Ein weiterer Artikel widmet sich dem Rebound-Phänomen nach Einnahme von Paxlovid™: Hat man eine COVID-19-Infektion mit Paxlovid™ abgemildert oder gar verhindert, kann es einige Tage nach Absetzen zu einem Wiederaufflammen der Infektion kommen. Dies kann nicht nur eine Bedeutung für die Erkrankung des Patienten selber, sondern auch für die Weiterverbreitung der Infektion haben. Ist ein Rebound-Phänomen nach Einnahme von Paxlovid™ wirklich häufiger als nach der Erkrankung selber? Was könnten mögliche Ursachen für diese Phänomen sein, was für Lösungsansätze bestehen?

Schließlich werden Einnahmefehler bei der Einnahme des Medikaments berichtet. Die Einnahme ist nicht ganz unkompliziert und 2 x täglich oder 1–0–1 als Vorschrift in der Kurve trifft nicht genau die Wirklichkeit: 2 Tabletten Nirmatrelvir morgens und 2 abends sowie je 1 Tablette Ritonavir morgens und abends sollen eingenommen werden. Das Nirmatrelvir wird in der Fachinformation und auf dem Blister von Paxlovid™ als „PF-07321332“ bezeichnet, der zum Zeitpunkt der Zulassung gültige Wirkstoffname. Obwohl der Aufdruck in der Schachtel eindeutige Anweisungen zur Einnahme gibt, scheinen diese Umstände doch gelegentlich zu einer verminderten Dosierung zu führen.

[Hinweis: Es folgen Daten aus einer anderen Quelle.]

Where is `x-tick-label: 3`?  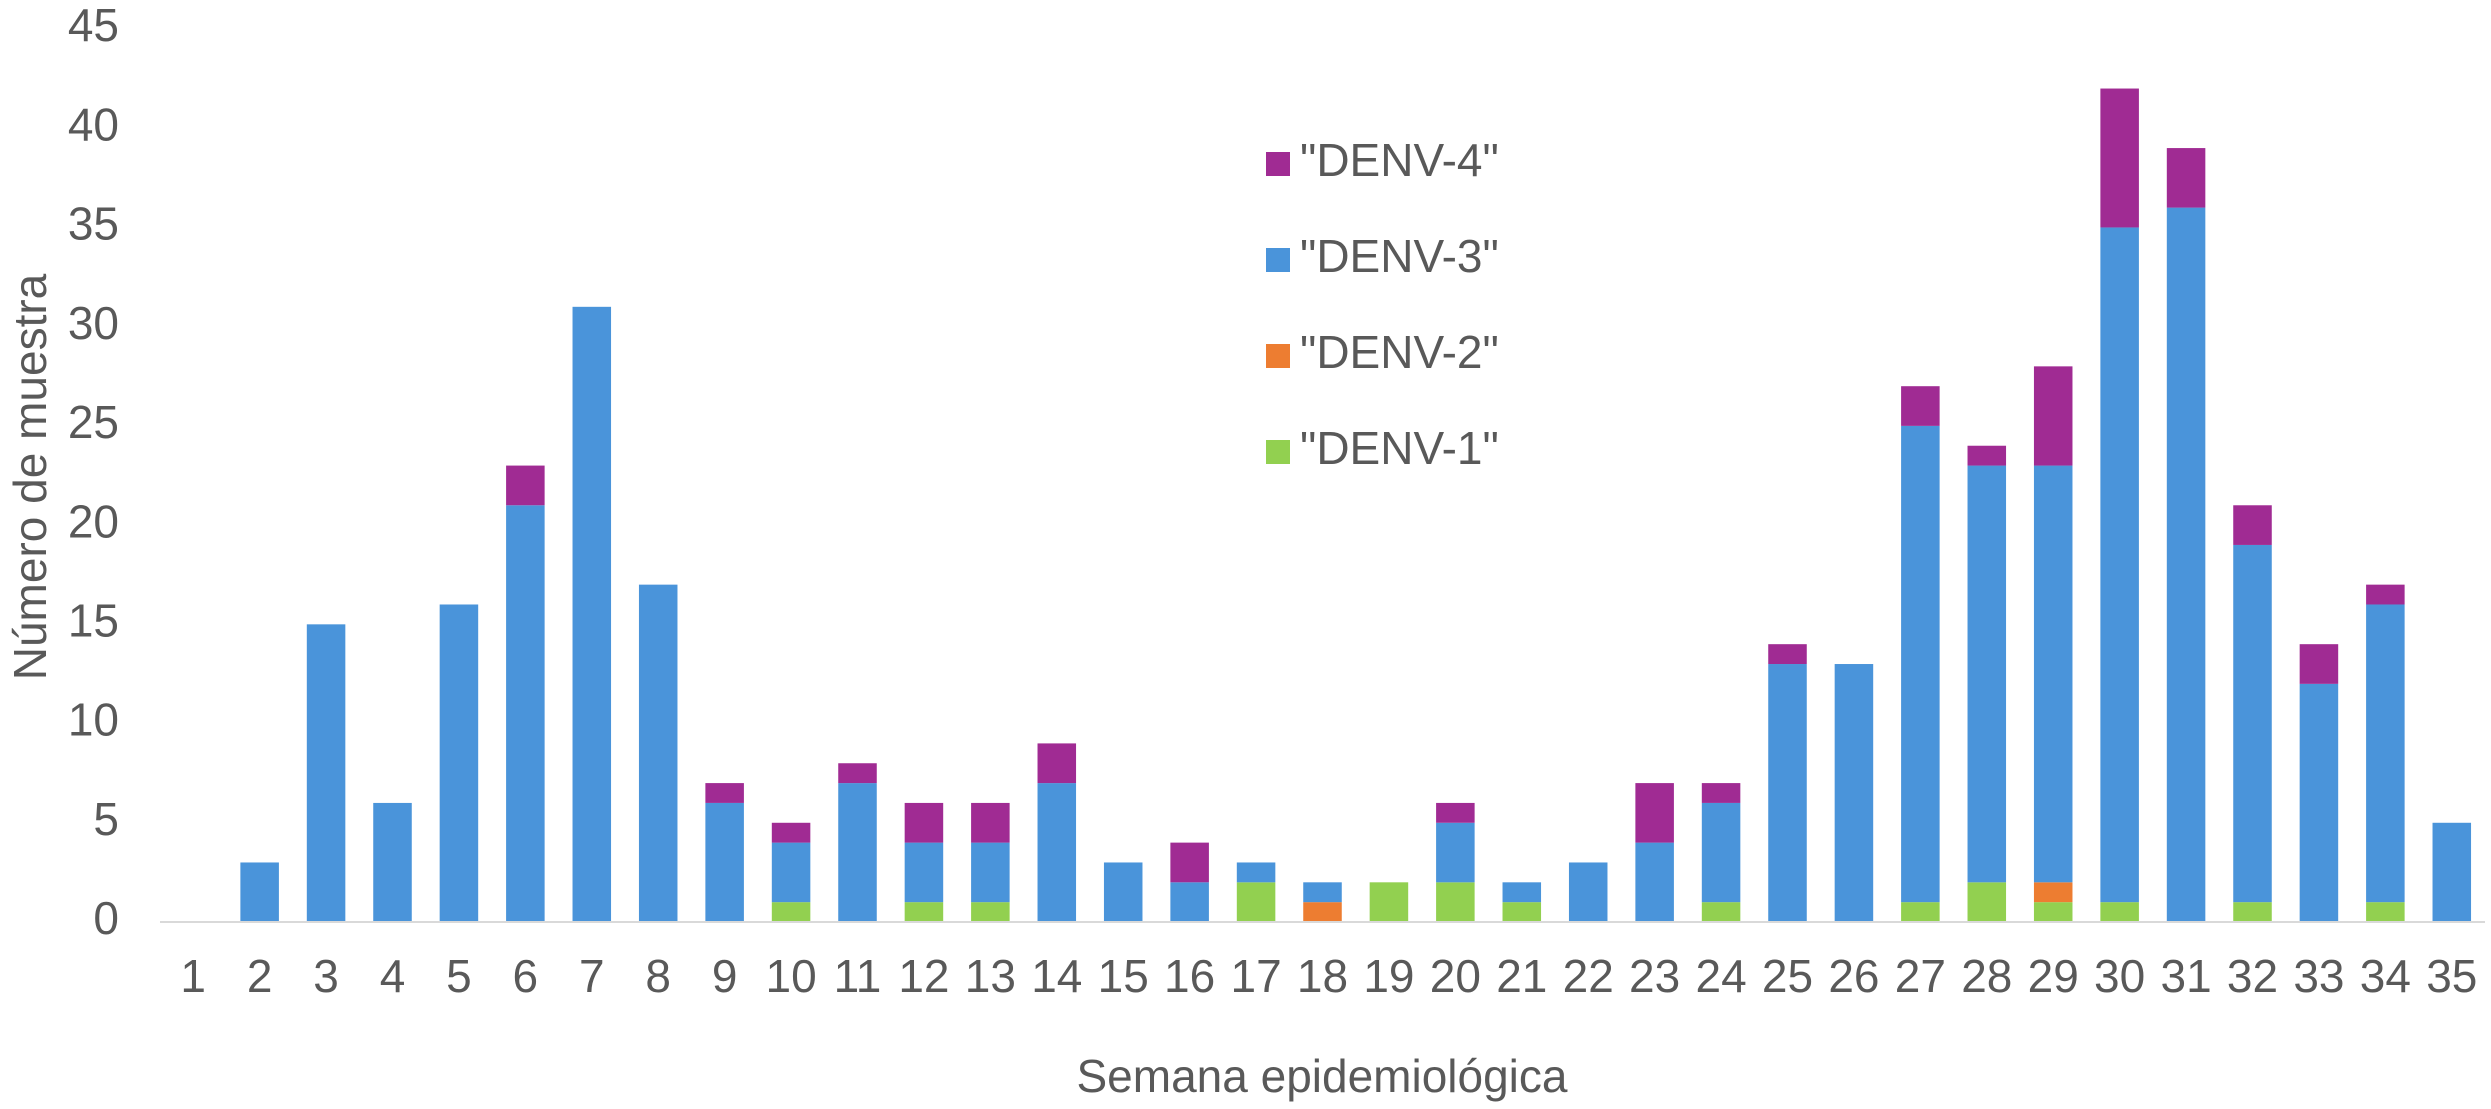 x-tick-label: 3 is located at coordinates (326, 976).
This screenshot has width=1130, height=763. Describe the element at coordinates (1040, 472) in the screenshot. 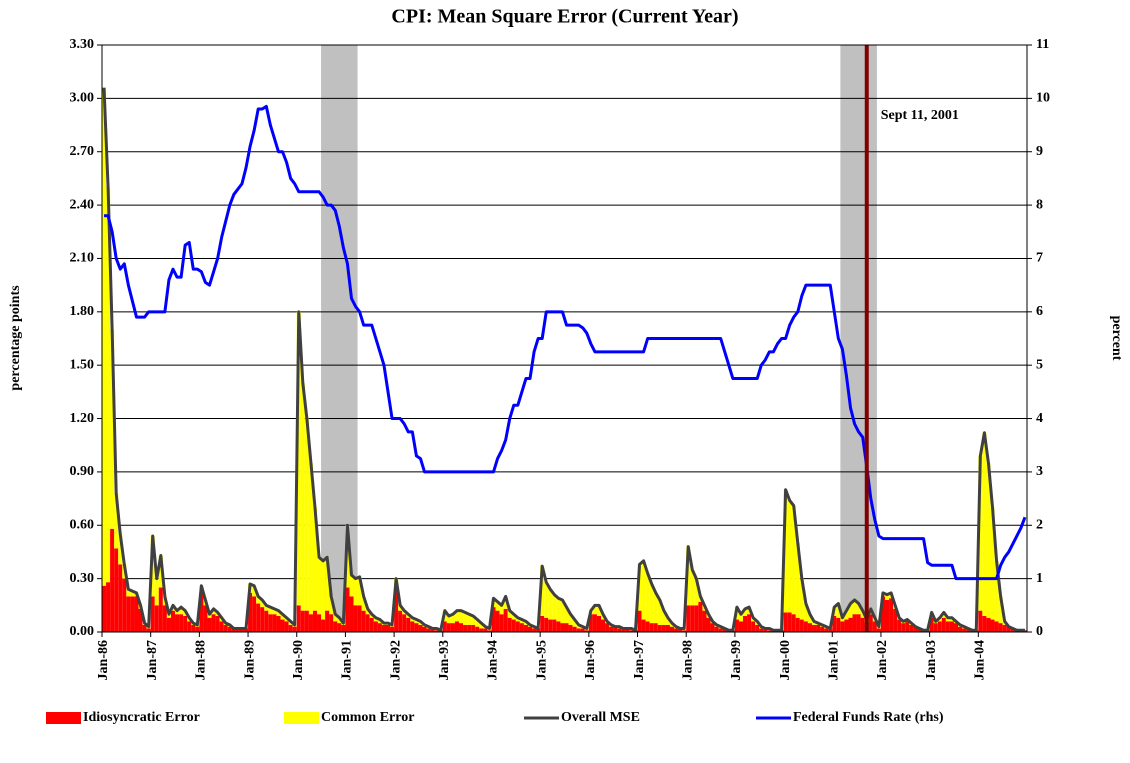

I see `y2-tick-label: 3` at that location.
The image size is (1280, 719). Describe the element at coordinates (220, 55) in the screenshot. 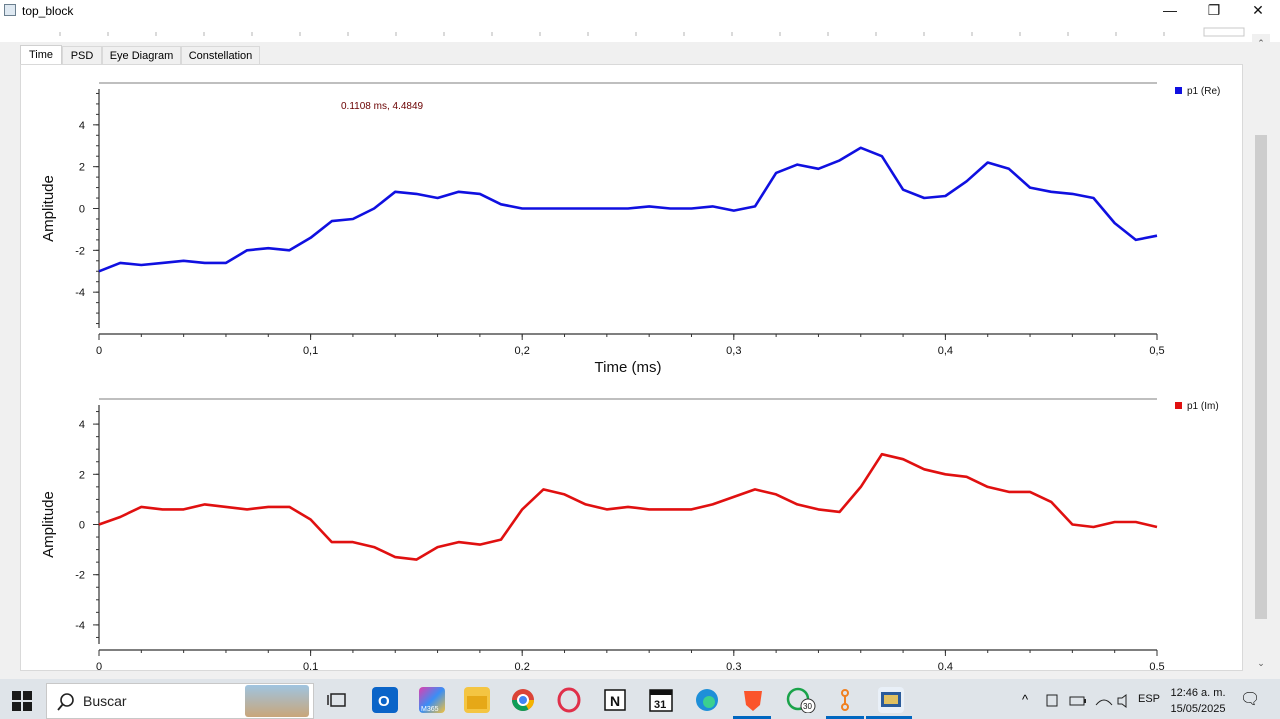

I see `tab-constellation: Constellation` at that location.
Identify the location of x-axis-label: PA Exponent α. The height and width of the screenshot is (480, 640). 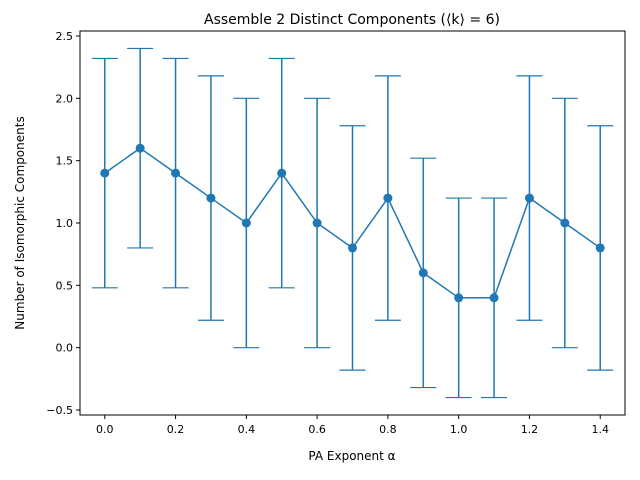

Wir sind immer auf der Suche nach spannenden Themen und Artikeln. Unabhängig und transparent beschäftigen wir uns mit neuen Arzneimitteln oder neuen Indikationen unter dem Motto: Was ist bei der Arzneimitteltherapie für die niedergelassene Ärztin / den niedergelassenen Arzt interessant und wichtig zu wissen? Worauf muss besonders geachtet werden? Aber auch für Krankenhausärztinnen und -ärzte wollen wir spannend bleiben und führen eine neue Rubrik ein: „Krankenhaus aktuell“, um explizit über aktuelle Themen und Probleme von Arzneiverordnungen im Klinikalltag, zu berichten. Sollte Ihnen eine wichtige Frage für diese Rubrik am Herzen liegen: Themenvorschläge sind uns jederzeit willkommen.

Literatur

  1. Bei Covid: Paxlovid TM. Pfizer 2022 Informationsblatt für Apothekerinnen und Apotheker. Beilage in der Deutschen Apothekerzeitung im November 2022.
  2. https://www.pfizerpro.de/inhaltsuebersicht/materialien. Zugriff mit DocCheck-Kennung. Letzter Zugriff: 1. Dezember 2022.

Interessenkonflikte

Der Autor erklärt, keine Interessenkonflikte zu haben.